Items from a data source
━━━━━━━━━━━━━━━━

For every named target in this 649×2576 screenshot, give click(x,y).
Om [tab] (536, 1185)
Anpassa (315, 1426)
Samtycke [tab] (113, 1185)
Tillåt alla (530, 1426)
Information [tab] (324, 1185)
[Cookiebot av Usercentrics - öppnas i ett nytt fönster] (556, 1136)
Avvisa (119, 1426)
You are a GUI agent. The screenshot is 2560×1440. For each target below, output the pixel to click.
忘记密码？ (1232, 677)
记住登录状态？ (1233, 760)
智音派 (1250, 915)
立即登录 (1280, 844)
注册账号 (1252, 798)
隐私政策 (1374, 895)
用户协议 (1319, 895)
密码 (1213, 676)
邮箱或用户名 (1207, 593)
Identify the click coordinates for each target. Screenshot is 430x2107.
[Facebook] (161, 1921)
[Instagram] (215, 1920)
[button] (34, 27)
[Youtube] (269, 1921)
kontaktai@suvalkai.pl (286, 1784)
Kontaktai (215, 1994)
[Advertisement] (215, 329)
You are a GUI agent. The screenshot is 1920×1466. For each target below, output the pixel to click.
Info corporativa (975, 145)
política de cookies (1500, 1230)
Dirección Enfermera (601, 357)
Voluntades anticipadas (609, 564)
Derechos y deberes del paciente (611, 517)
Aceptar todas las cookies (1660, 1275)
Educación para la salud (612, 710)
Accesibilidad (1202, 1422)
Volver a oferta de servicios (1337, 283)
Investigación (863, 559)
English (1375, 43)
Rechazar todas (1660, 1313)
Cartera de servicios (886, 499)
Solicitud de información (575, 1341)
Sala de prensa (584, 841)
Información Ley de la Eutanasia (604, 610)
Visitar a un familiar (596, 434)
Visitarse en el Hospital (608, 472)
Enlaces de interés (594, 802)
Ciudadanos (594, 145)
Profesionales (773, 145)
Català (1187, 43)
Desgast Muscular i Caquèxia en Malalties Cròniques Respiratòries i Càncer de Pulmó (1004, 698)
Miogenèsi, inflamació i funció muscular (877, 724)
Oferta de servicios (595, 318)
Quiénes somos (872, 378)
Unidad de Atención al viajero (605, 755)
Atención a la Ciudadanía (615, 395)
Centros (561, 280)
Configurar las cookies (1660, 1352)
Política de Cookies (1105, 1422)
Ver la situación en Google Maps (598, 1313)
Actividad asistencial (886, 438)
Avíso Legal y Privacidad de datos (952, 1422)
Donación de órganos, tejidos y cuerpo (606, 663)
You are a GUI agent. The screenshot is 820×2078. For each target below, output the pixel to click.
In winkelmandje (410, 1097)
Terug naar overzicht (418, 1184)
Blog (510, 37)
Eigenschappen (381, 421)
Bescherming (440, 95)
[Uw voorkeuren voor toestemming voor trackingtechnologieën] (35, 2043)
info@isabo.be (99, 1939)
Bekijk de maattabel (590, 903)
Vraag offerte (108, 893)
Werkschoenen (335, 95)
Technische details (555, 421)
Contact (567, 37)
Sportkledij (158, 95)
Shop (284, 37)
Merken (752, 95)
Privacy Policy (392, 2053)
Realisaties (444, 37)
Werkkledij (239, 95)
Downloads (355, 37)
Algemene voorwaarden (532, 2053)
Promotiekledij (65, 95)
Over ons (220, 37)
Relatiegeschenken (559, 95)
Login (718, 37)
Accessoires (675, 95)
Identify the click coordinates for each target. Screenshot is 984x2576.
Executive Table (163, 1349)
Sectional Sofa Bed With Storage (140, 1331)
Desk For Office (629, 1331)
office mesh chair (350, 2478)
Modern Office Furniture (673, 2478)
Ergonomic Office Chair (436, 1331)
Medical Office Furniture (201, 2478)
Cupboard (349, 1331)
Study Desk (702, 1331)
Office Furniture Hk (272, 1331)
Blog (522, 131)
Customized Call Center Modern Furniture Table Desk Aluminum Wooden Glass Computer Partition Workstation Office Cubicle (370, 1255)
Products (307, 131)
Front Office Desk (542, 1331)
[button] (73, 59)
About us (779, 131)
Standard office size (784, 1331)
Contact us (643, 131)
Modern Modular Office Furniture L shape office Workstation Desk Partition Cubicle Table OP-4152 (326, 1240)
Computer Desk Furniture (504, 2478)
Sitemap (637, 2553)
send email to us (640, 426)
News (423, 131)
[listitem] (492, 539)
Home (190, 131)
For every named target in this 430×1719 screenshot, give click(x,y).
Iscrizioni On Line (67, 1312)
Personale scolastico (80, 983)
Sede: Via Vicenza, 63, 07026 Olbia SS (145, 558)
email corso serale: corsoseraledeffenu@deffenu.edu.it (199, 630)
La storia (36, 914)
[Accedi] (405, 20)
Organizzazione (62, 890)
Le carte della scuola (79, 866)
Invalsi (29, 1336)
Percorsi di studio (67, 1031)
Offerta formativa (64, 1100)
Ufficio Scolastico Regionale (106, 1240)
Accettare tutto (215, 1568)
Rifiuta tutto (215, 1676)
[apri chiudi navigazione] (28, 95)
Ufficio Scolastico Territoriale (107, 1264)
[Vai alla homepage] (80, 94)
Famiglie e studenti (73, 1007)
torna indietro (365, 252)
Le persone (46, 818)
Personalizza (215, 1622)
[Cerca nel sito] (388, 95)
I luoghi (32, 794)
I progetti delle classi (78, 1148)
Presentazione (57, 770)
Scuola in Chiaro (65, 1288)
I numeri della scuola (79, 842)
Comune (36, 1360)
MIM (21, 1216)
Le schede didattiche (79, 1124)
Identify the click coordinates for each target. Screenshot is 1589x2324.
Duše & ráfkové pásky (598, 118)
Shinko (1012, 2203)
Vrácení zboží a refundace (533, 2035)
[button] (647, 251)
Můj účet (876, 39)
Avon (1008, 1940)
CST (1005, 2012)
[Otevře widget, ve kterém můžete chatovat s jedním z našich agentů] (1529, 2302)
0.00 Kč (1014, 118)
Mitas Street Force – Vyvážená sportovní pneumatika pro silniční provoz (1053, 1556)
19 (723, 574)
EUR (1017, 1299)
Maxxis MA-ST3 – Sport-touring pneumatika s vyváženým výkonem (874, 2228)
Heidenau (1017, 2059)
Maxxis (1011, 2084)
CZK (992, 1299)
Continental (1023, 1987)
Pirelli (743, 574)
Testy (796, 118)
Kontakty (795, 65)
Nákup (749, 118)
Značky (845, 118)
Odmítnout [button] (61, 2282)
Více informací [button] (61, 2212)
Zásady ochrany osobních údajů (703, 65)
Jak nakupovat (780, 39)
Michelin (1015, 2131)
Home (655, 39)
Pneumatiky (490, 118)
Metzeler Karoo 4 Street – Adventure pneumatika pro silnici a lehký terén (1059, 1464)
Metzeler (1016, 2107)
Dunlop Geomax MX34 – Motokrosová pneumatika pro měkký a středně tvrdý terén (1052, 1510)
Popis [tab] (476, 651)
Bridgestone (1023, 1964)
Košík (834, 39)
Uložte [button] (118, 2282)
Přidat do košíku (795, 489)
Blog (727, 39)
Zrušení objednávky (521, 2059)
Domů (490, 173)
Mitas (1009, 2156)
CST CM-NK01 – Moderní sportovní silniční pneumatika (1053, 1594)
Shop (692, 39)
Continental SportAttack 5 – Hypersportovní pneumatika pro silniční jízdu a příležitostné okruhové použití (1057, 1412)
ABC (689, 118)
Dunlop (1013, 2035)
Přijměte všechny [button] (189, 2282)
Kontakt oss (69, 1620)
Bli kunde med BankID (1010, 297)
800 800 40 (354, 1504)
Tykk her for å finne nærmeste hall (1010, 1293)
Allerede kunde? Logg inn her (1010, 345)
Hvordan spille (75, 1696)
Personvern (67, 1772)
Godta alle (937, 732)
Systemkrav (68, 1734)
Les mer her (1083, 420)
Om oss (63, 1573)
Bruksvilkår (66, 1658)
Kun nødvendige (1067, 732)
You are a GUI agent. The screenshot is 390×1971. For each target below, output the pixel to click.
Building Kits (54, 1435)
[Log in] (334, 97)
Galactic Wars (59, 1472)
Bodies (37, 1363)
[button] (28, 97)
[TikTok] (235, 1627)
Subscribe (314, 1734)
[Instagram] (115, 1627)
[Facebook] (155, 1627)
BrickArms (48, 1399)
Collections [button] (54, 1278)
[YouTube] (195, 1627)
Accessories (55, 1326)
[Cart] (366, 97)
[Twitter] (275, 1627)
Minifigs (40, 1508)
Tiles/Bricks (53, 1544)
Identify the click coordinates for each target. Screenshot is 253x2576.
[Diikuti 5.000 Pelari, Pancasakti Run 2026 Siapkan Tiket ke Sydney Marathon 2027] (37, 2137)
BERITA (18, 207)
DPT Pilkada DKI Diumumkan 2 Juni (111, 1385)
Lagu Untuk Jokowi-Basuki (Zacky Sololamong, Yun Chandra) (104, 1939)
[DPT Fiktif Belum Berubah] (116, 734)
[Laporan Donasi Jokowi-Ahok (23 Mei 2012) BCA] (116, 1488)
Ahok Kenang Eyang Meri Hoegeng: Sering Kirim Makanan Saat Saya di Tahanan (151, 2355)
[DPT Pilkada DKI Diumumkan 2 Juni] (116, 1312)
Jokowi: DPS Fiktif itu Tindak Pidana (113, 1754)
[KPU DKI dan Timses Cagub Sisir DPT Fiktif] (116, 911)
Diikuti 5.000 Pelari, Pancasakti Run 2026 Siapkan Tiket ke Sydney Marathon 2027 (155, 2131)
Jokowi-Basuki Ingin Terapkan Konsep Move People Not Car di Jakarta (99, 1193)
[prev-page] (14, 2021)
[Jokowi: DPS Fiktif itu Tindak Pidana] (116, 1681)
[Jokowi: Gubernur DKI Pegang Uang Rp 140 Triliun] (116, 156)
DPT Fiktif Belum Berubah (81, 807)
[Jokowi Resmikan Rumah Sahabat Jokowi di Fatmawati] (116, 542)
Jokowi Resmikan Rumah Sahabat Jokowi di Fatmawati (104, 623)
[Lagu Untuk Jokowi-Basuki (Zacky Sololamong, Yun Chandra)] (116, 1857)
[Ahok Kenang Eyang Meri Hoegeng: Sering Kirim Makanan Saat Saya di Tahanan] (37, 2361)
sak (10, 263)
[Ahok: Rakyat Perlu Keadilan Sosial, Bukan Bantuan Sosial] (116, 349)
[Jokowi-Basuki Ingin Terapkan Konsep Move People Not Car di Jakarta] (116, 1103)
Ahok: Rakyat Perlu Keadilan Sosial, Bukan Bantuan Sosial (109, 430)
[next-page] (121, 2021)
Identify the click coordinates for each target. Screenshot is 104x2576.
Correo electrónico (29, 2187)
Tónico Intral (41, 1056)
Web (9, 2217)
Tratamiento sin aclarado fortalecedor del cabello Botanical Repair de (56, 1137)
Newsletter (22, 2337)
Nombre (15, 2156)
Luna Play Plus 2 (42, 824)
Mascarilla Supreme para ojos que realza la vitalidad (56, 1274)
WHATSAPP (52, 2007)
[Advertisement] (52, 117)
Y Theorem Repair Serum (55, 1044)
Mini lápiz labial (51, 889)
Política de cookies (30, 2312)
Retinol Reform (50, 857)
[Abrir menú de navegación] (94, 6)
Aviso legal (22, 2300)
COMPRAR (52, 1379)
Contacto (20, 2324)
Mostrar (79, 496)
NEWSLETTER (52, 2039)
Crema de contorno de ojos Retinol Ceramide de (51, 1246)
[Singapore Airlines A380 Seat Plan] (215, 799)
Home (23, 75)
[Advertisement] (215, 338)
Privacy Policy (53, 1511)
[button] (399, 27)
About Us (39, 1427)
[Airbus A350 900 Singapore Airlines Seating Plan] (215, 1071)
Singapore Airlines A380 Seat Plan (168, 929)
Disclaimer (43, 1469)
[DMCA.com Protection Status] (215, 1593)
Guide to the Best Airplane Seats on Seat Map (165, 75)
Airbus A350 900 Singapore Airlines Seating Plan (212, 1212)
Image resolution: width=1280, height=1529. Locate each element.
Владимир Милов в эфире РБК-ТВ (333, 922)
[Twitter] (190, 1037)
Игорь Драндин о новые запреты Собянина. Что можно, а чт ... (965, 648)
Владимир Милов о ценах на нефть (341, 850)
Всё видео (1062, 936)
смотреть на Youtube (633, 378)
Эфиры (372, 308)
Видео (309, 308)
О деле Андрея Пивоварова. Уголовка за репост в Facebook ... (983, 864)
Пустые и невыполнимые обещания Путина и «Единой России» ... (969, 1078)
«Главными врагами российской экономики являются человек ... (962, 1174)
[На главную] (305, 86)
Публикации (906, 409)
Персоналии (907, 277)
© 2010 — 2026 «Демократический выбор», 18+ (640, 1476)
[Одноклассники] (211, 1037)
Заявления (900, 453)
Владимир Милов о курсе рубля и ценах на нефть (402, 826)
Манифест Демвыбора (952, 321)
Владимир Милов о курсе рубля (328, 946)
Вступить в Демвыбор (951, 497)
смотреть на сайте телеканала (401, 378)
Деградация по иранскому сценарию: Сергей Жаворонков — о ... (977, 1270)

━━━━━━━━━━━━━━━━

### [ASSIGNED TASK]
Would you print, exactly as written, every line above from the one holding "Personalizza (215, 1622)" through the one holding "Kontakt oss (69, 1620)", with both included and no other lines?

### [ANSWER TO THIS TASK]
Personalizza (215, 1622)
[Cerca nel sito] (388, 95)
I luoghi (32, 794)
I progetti delle classi (78, 1148)
Presentazione (57, 770)
Scuola in Chiaro (65, 1288)
I numeri della scuola (79, 842)
Comune (36, 1360)
MIM (21, 1216)
Le schede didattiche (79, 1124)
Identify the click coordinates for each target. Screenshot is 1589x2324.
Duše & ráfkové pásky (598, 118)
Shinko (1012, 2203)
Vrácení zboží a refundace (533, 2035)
[button] (647, 251)
Můj účet (876, 39)
Avon (1008, 1940)
CST (1005, 2012)
[Otevře widget, ve kterém můžete chatovat s jedním z našich agentů] (1529, 2302)
0.00 Kč (1014, 118)
Mitas Street Force – Vyvážená sportovní pneumatika pro silniční provoz (1053, 1556)
19 (723, 574)
EUR (1017, 1299)
Maxxis MA-ST3 – Sport-touring pneumatika s vyváženým výkonem (874, 2228)
Heidenau (1017, 2059)
Maxxis (1011, 2084)
CZK (992, 1299)
Continental (1023, 1987)
Pirelli (743, 574)
Testy (796, 118)
Kontakty (795, 65)
Nákup (749, 118)
Značky (845, 118)
Odmítnout [button] (61, 2282)
Více informací [button] (61, 2212)
Zásady ochrany osobních údajů (703, 65)
Jak nakupovat (780, 39)
Michelin (1015, 2131)
Home (655, 39)
Pneumatiky (490, 118)
Metzeler Karoo 4 Street – Adventure pneumatika pro silnici a lehký terén (1059, 1464)
Metzeler (1016, 2107)
Dunlop Geomax MX34 – Motokrosová pneumatika pro měkký a středně tvrdý terén (1052, 1510)
Popis [tab] (476, 651)
Bridgestone (1023, 1964)
Košík (834, 39)
Uložte [button] (118, 2282)
Přidat do košíku (795, 489)
Blog (727, 39)
Zrušení objednávky (521, 2059)
Domů (490, 173)
Mitas (1009, 2156)
CST CM-NK01 – Moderní sportovní silniční pneumatika (1053, 1594)
Shop (692, 39)
Continental SportAttack 5 – Hypersportovní pneumatika pro silniční jízdu a příležitostné okruhové použití (1057, 1412)
ABC (689, 118)
Dunlop (1013, 2035)
Přijměte všechny [button] (189, 2282)
Kontakt oss (69, 1620)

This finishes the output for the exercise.